Kimara bajó la cabeza, temblando. Desde la primera vez que sus ojos se habían cruzado con los de Jack, en el desierto, había tenido una fe inquebrantable en él, había sabido que aquel dragón los salvaría a todos. Pero después había muerto, o eso le habían dicho. Y habían tenido que librar solos la última batalla. Ahora, Jack había regresado, pero no se comportaba en modo alguno como un dragón. «Nosotros somos los Nuevos Dragones», había dicho Kestra en una ocasión. «Triunfaremos allá donde los Viejos Dragones fueron derrotados». Kimara estaba empezando a creer que tenía razón.

—No vas a ir a Kash-Tar, Kimara —concluyó Qaydar—. Lo quieras o no, tu vida pertenece a la Orden Mágica.

—Mi vida solo me pertenece a mí —se rebeló ella, con sus ojos de fuego reluciendo furiosamente—. Si quiero regresar a Kash-Tar nadie va a poder impedírmelo.

Qaydar avanzó un paso hacia ella.

—No me desafíes, niña —dijo con calma—. Todavía sigo siendo tu maestro.

Durante un momento, ninguno de los dos dijo nada. Y entonces, en aquel breve silencio, alguien llamó a la puerta.

—Pasa, Jack —suspiró Qaydar, volviéndose hacia la entrada. Kimara no lo admitiría nunca, pero, cuando rompieron el contacto visual, se sintió mucho mejor.

La puerta se abrió, y el joven dragón entró en la estancia. Kimara desvió la mirada. Todavía se sentía confusa con respecto a Jack. Desaprobaba su actitud, sí, y prefería al Jack que había conocido en el desierto; pero no era menos cierto que el nuevo Jack parecía más adulto, más poderoso y más seguro de sí mismo. Y había algo en él que la intimidaba.
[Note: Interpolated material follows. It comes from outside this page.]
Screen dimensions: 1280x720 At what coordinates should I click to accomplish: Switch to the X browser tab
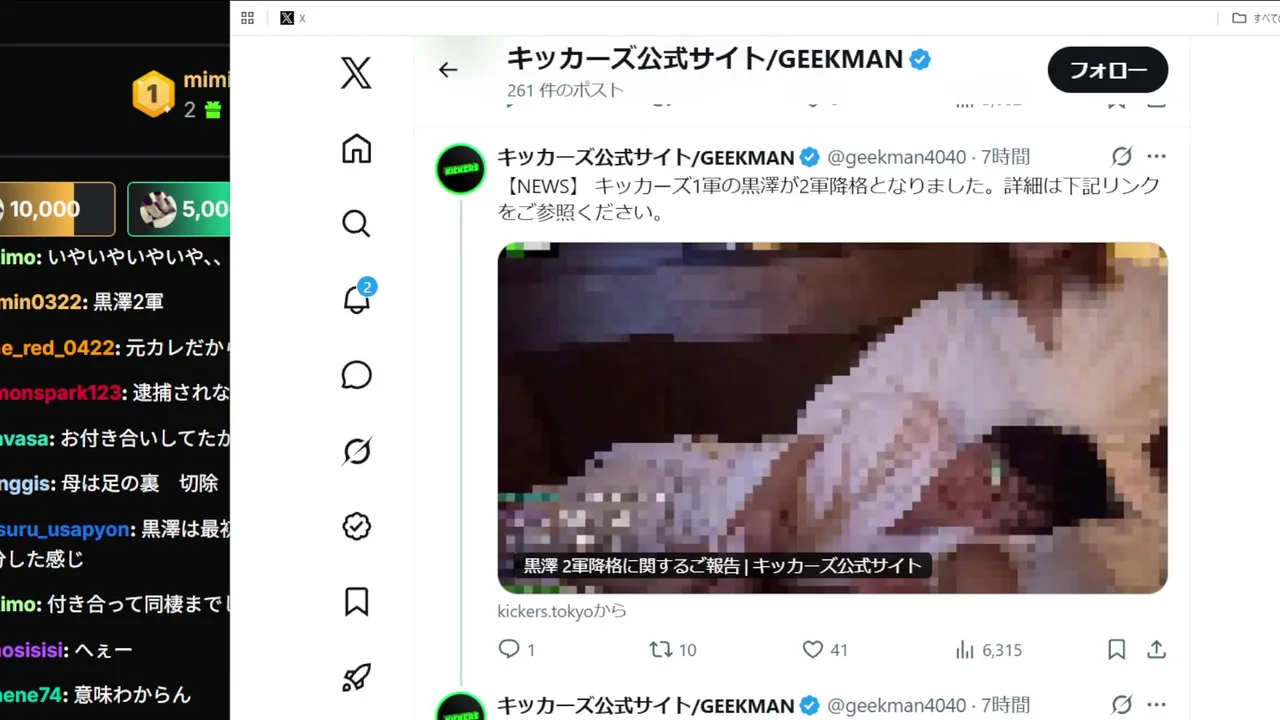pos(293,18)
El apenas la miró, lo cual era otra señal de lo mucho que había cambiado. No era que ya no la apreciara como amiga: si ella lo saludaba, si se acercaba a él, la trataba con el cariño y la confianza de siempre. Pero la mayor parte del tiempo actuaba como si no se acordara de que ella existía. Y no lo hacía a propósito. Simplemente, estaba distante, en alguna dimensión extraña y lejana, en un mundo propio en el que se sentía más cómodo... en un mundo menos humano. «¿Eran así todos los dragones?», se preguntó la semiyan. «Con esa aura de poder, con esa mirada tan intensa, con esa forma de ver el mundo, desde lo alto, como si todos los demás fuésemos muy pequeños en comparación con ellos». No era una idea agradable y, sin embargo... no podía negar que, a pesar de todo, Jack seguía pareciéndole muy atractivo, incluso más que antes.

—Qaydar —dijo el chico—. Te estaba buscando.

Aquel día estaba distinto, apreció Kimara. Tenía los ojos húmedos y estaba temblando. Y, aun así, seguía intimidándola con su mera presencia.

—¿Qué pasa, muchacho? ¿Es...?

—Victoria —asintió él—. Victoria se ha despertado.

Kimara dejó escapar una exclamación de sorpresa, y Jack se volvió hacia ella por primera vez.

—Hola —saludó, con una sonrisa.

«No me había visto», pensó ella. No era la primera vez que ocurría.

—Alabados sean los Seis —dijo Qaydar—. ¿Cómo está?

—No puede moverse. Está tan débil que apenas puede hablar, pero está... está viva, y consciente.

—Alabados sean los Seis —repitió Qaydar—. Voy a verla inmediatamente. Avisaré a...

—No —cortó Jack—. Está aturdida, no quiero confundirla más llenando su habitación de gente. No le digas nada a nadie. Todavía no. Tiene que recuperar fuerzas.